What is needed:
Render every line of the entries as a Markdown table with the columns "Row" and "Line," numbering the rows consecutively and omitting blank lines.

Stored dataset entries:

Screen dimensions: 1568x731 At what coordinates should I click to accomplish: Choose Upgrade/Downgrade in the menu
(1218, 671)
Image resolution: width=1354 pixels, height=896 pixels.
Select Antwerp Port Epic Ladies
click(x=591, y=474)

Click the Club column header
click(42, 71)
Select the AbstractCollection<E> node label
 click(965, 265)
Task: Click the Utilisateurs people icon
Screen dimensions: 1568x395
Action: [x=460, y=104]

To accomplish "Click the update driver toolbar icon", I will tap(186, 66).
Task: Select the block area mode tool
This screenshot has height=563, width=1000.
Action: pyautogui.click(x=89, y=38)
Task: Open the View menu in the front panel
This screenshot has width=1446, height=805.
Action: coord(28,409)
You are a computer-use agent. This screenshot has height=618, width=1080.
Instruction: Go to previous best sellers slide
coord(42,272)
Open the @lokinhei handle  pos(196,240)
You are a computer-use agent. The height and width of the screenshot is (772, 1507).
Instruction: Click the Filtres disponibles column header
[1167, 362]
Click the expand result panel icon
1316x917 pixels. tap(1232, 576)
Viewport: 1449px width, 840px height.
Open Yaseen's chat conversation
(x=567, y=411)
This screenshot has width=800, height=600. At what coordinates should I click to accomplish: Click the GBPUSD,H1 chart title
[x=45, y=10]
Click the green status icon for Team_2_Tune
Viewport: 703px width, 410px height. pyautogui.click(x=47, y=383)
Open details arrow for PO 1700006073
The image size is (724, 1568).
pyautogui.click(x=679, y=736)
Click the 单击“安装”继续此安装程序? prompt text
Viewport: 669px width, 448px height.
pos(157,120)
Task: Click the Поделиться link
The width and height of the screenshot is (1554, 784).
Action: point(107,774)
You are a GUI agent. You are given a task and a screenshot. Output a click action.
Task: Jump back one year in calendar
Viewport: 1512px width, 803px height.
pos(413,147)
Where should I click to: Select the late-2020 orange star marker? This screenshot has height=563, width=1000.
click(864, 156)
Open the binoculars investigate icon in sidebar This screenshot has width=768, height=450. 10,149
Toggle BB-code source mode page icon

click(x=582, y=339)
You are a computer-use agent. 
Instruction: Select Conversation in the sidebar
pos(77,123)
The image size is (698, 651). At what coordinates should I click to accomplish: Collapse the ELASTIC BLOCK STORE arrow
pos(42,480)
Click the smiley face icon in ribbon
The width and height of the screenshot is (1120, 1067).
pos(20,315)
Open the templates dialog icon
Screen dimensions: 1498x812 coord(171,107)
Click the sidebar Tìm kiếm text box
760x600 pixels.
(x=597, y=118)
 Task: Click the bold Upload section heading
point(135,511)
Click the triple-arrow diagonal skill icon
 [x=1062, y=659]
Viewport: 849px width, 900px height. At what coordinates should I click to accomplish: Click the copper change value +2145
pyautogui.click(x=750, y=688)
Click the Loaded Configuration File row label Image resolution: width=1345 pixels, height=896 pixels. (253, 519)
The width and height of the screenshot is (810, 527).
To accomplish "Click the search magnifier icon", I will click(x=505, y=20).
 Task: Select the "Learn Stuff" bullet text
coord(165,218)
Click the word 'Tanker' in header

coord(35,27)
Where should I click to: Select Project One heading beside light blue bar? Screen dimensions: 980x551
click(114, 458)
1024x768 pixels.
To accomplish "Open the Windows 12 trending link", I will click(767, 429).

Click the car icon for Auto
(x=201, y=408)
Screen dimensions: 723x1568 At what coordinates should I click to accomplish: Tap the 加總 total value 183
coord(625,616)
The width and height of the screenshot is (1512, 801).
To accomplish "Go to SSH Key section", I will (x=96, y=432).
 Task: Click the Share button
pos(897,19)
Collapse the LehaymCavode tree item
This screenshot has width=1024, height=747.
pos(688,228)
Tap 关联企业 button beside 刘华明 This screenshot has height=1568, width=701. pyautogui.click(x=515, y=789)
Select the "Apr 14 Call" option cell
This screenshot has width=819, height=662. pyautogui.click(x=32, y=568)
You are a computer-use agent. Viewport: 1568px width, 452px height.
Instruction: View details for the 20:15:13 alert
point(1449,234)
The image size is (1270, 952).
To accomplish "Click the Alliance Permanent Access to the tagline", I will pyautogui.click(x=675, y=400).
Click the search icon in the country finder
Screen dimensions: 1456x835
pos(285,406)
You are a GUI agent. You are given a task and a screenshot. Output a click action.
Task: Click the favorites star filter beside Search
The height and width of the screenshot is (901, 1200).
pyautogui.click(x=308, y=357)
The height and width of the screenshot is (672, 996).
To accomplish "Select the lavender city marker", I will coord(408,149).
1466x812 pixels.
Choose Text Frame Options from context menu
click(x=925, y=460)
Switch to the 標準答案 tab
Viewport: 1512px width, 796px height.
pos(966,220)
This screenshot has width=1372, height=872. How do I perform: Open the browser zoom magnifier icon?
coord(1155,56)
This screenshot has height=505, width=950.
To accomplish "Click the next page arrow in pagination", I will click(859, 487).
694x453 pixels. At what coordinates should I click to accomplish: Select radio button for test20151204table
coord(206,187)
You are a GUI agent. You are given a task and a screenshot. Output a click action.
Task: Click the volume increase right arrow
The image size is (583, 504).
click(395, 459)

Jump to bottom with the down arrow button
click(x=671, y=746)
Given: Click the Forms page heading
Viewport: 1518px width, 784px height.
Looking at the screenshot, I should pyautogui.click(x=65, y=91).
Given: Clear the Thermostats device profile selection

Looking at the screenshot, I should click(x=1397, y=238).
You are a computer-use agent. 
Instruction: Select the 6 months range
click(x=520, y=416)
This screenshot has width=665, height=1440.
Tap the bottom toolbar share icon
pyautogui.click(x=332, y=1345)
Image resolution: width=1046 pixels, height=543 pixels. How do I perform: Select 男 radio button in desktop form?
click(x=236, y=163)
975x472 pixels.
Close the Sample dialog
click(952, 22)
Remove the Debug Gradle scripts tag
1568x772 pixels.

Written response:
| Row | Line |
|---|---|
| 1 | Screen dimensions: 1568x731 At what coordinates should I click to accomplish: Choose Upgrade/Downgrade in the menu |
| 2 | (1218, 671) |
| 3 | Image resolution: width=1354 pixels, height=896 pixels. |
| 4 | Select Antwerp Port Epic Ladies |
| 5 | click(x=591, y=474) |
| 6 | Click the Club column header |
| 7 | click(42, 71) |
| 8 | Select the AbstractCollection<E> node label |
| 9 |  click(965, 265) |
| 10 | Task: Click the Utilisateurs people icon |
| 11 | Screen dimensions: 1568x395 |
| 12 | Action: [x=460, y=104] |
| 13 | To accomplish "Click the update driver toolbar icon", I will tap(186, 66). |
| 14 | Task: Select the block area mode tool |
| 15 | This screenshot has height=563, width=1000. |
| 16 | Action: pyautogui.click(x=89, y=38) |
| 17 | Task: Open the View menu in the front panel |
| 18 | This screenshot has width=1446, height=805. |
| 19 | Action: coord(28,409) |
| 20 | You are a computer-use agent. This screenshot has height=618, width=1080. |
| 21 | Instruction: Go to previous best sellers slide |
| 22 | coord(42,272) |
| 23 | Open the @lokinhei handle  pos(196,240) |
| 24 | You are a computer-use agent. The height and width of the screenshot is (772, 1507). |
| 25 | Instruction: Click the Filtres disponibles column header |
| 26 | [1167, 362] |
| 27 | Click the expand result panel icon |
| 28 | 1316x917 pixels. tap(1232, 576) |
| 29 | Viewport: 1449px width, 840px height. |
| 30 | Open Yaseen's chat conversation |
| 31 | (x=567, y=411) |
| 32 | This screenshot has width=800, height=600. At what coordinates should I click to accomplish: Click the GBPUSD,H1 chart title |
| 33 | [x=45, y=10] |
| 34 | Click the green status icon for Team_2_Tune |
| 35 | Viewport: 703px width, 410px height. pyautogui.click(x=47, y=383) |
| 36 | Open details arrow for PO 1700006073 |
| 37 | The image size is (724, 1568). |
| 38 | pyautogui.click(x=679, y=736) |
| 39 | Click the 单击“安装”继续此安装程序? prompt text |
| 40 | Viewport: 669px width, 448px height. |
| 41 | pos(157,120) |
| 42 | Task: Click the Поделиться link |
| 43 | The width and height of the screenshot is (1554, 784). |
| 44 | Action: point(107,774) |
| 45 | You are a GUI agent. You are given a task and a screenshot. Output a click action. |
| 46 | Task: Jump back one year in calendar |
| 47 | Viewport: 1512px width, 803px height. |
| 48 | pos(413,147) |
| 49 | Where should I click to: Select the late-2020 orange star marker? This screenshot has height=563, width=1000. |
| 50 | click(864, 156) |
| 51 | Open the binoculars investigate icon in sidebar This screenshot has width=768, height=450. 10,149 |
| 52 | Toggle BB-code source mode page icon |
| 53 | click(x=582, y=339) |
| 54 | You are a computer-use agent.  |
| 55 | Instruction: Select Conversation in the sidebar |
| 56 | pos(77,123) |
| 57 | The image size is (698, 651). At what coordinates should I click to accomplish: Collapse the ELASTIC BLOCK STORE arrow |
| 58 | pos(42,480) |
| 59 | Click the smiley face icon in ribbon |
| 60 | The width and height of the screenshot is (1120, 1067). |
| 61 | pos(20,315) |
| 62 | Open the templates dialog icon |
| 63 | Screen dimensions: 1498x812 coord(171,107) |
| 64 | Click the sidebar Tìm kiếm text box |
| 65 | 760x600 pixels. |
| 66 | (x=597, y=118) |
| 67 |  Task: Click the bold Upload section heading |
| 68 | point(135,511) |
| 69 | Click the triple-arrow diagonal skill icon |
| 70 |  [x=1062, y=659] |
| 71 | Viewport: 849px width, 900px height. At what coordinates should I click to accomplish: Click the copper change value +2145 |
| 72 | pyautogui.click(x=750, y=688) |
| 73 | Click the Loaded Configuration File row label Image resolution: width=1345 pixels, height=896 pixels. (253, 519) |
| 74 | The width and height of the screenshot is (810, 527). |
| 75 | To accomplish "Click the search magnifier icon", I will click(x=505, y=20). |
| 76 |  Task: Select the "Learn Stuff" bullet text |
| 77 | coord(165,218) |
| 78 | Click the word 'Tanker' in header |
| 79 | coord(35,27) |
| 80 | Where should I click to: Select Project One heading beside light blue bar? Screen dimensions: 980x551 |
| 81 | click(114, 458) |
| 82 | 1024x768 pixels. |
| 83 | To accomplish "Open the Windows 12 trending link", I will click(767, 429). |
| 84 | Click the car icon for Auto |
| 85 | (x=201, y=408) |
| 86 | Screen dimensions: 723x1568 At what coordinates should I click to accomplish: Tap the 加總 total value 183 |
| 87 | coord(625,616) |
| 88 | The width and height of the screenshot is (1512, 801). |
| 89 | To accomplish "Go to SSH Key section", I will (x=96, y=432). |
| 90 |  Task: Click the Share button |
| 91 | pos(897,19) |
| 92 | Collapse the LehaymCavode tree item |
| 93 | This screenshot has width=1024, height=747. |
| 94 | pos(688,228) |
| 95 | Tap 关联企业 button beside 刘华明 This screenshot has height=1568, width=701. pyautogui.click(x=515, y=789) |
| 96 | Select the "Apr 14 Call" option cell |
| 97 | This screenshot has width=819, height=662. pyautogui.click(x=32, y=568) |
| 98 | You are a computer-use agent. Viewport: 1568px width, 452px height. |
| 99 | Instruction: View details for the 20:15:13 alert |
| 100 | point(1449,234) |
| 101 | The image size is (1270, 952). |
| 102 | To accomplish "Click the Alliance Permanent Access to the tagline", I will pyautogui.click(x=675, y=400). |
| 103 | Click the search icon in the country finder |
| 104 | Screen dimensions: 1456x835 |
| 105 | pos(285,406) |
| 106 | You are a GUI agent. You are given a task and a screenshot. Output a click action. |
| 107 | Task: Click the favorites star filter beside Search |
| 108 | The height and width of the screenshot is (901, 1200). |
| 109 | pyautogui.click(x=308, y=357) |
| 110 | The height and width of the screenshot is (672, 996). |
| 111 | To accomplish "Select the lavender city marker", I will coord(408,149). |
| 112 | 1466x812 pixels. |
| 113 | Choose Text Frame Options from context menu |
| 114 | click(x=925, y=460) |
| 115 | Switch to the 標準答案 tab |
| 116 | Viewport: 1512px width, 796px height. |
| 117 | pos(966,220) |
| 118 | This screenshot has width=1372, height=872. How do I perform: Open the browser zoom magnifier icon? |
| 119 | coord(1155,56) |
| 120 | This screenshot has height=505, width=950. |
| 121 | To accomplish "Click the next page arrow in pagination", I will click(859, 487). |
| 122 | 694x453 pixels. At what coordinates should I click to accomplish: Select radio button for test20151204table |
| 123 | coord(206,187) |
| 124 | You are a GUI agent. You are given a task and a screenshot. Output a click action. |
| 125 | Task: Click the volume increase right arrow |
| 126 | The image size is (583, 504). |
| 127 | click(395, 459) |
| 128 | Jump to bottom with the down arrow button |
| 129 | click(x=671, y=746) |
| 130 | Given: Click the Forms page heading |
| 131 | Viewport: 1518px width, 784px height. |
| 132 | Looking at the screenshot, I should pyautogui.click(x=65, y=91). |
| 133 | Given: Clear the Thermostats device profile selection |
| 134 | Looking at the screenshot, I should click(x=1397, y=238). |
| 135 | You are a computer-use agent.  |
| 136 | Instruction: Select the 6 months range |
| 137 | click(x=520, y=416) |
| 138 | This screenshot has width=665, height=1440. |
| 139 | Tap the bottom toolbar share icon |
| 140 | pyautogui.click(x=332, y=1345) |
| 141 | Image resolution: width=1046 pixels, height=543 pixels. How do I perform: Select 男 radio button in desktop form? |
| 142 | click(x=236, y=163) |
| 143 | 975x472 pixels. |
| 144 | Close the Sample dialog |
| 145 | click(952, 22) |
| 146 | Remove the Debug Gradle scripts tag |
| 147 | 1568x772 pixels. |